René Paul

Personal information
- Nationality: British (English)
- Born: 20 January 1921 Paddington, London, England
- Died: 16 June 2008 (aged 87) London, England
- Height: 174 cm (5 ft 9 in)
- Weight: 76 kg (168 lb)

Sport
- Sport: Fencing
- Club: Salle Paul FC, London

Medal record
Fencing
Representing England
British Empire Games
| Gold medal – first place | 1950 Auckland | Foil individual |
| Gold medal – first place | 1950 Auckland | Foil team |
| Silver medal – second place | 1950 Auckland | Épée team |
| Gold medal – first place | 1954 Vancouver | Foil individual |
| Gold medal – first place | 1954 Vancouver | Foil team |
| Gold medal – first place | 1954 Vancouver | Épée team |
| Silver medal – second place | 1954 Vancouver | Épée individual |
| Gold medal – first place | 1958 Cardiff | Foil team |
| Bronze medal – third place | 1958 Cardiff | Foil individual |
| Gold medal – first place | 1962 Perth | Foil team |

= René Paul =

British fencer (1921–2008)

Ronald René Charles Paul (20 January 1921 - 16 June 2008) was a British fencer.

== Fencing career ==
Paul was a member of the Salle Paul fencing Club of London. He competed at four Olympic Games and won ten Commonwealth Games medals.

He represented England and won two gold medals in the foil individual and team and a silver medal in the Épée team at the 1950 British Empire Games in Auckland, New Zealand.

Four years later he won four medals at the 1954 British Empire and Commonwealth Games in Vancouver, British Columbia, Canada; three golds in the Épée team and Foil individual and team and a silver in the Épée individual.
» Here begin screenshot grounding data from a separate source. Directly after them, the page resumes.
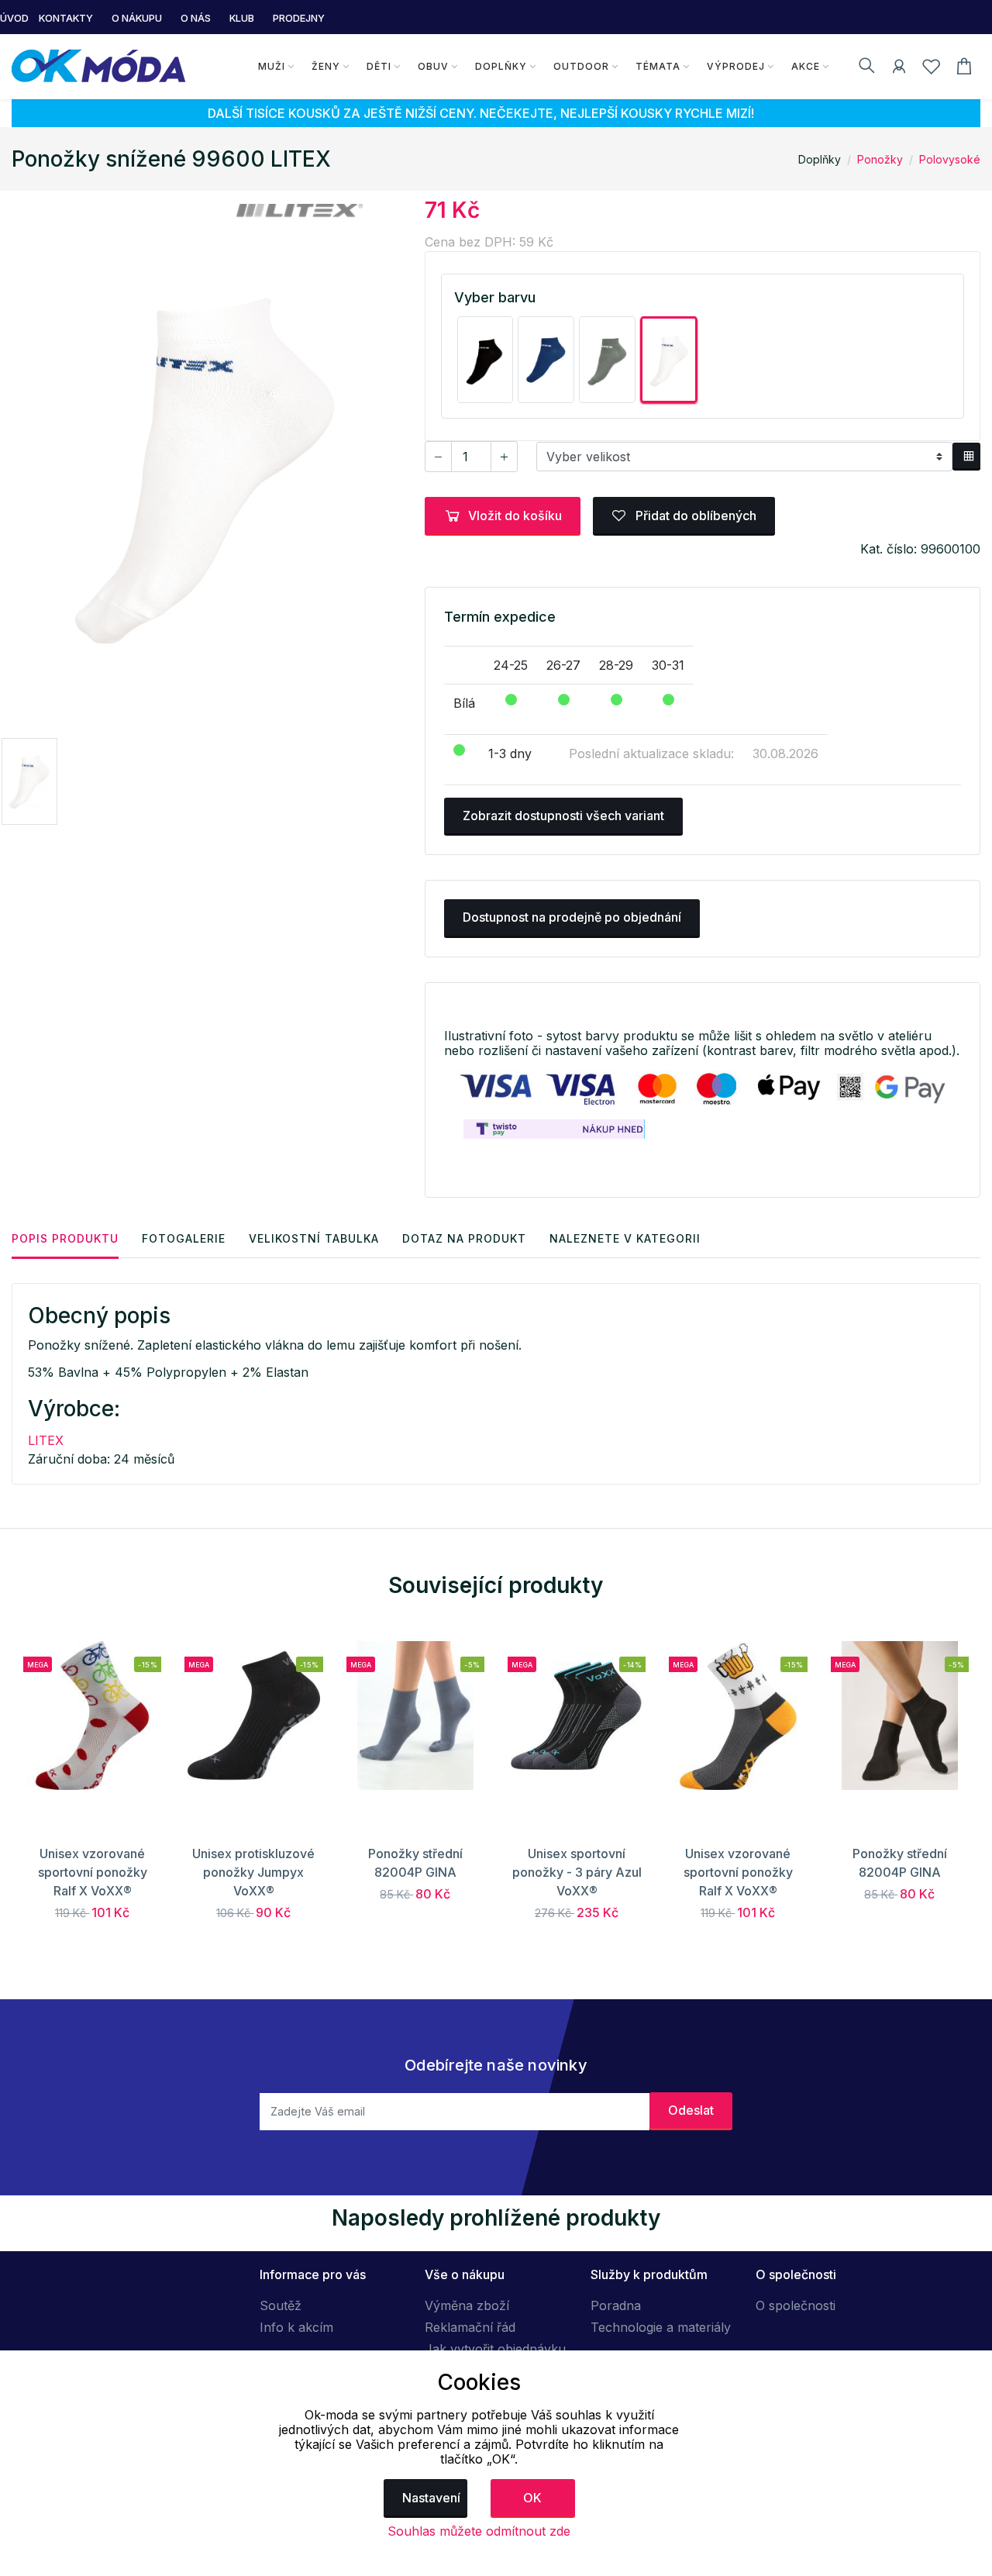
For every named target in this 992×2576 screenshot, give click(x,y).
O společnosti (795, 2305)
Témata (658, 66)
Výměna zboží (467, 2305)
Two more medals were won for the England team during the 1958 British Empire and Commonwealth Games in Cardiff, Wales and his tenth and final medal was won at the 1962 British Empire and Commonwealth Games in Perth, Western Australia.

Paul was a five times British fencing champion, winning five foil titles at the British Fencing Championships, from 1947 to 1962.

== Personal life ==
He is part of a famous fencing and athletics family; wife Doreen, sons Graham Paul and Barry Paul, brother Raymond Paul and nephew Steven Paul.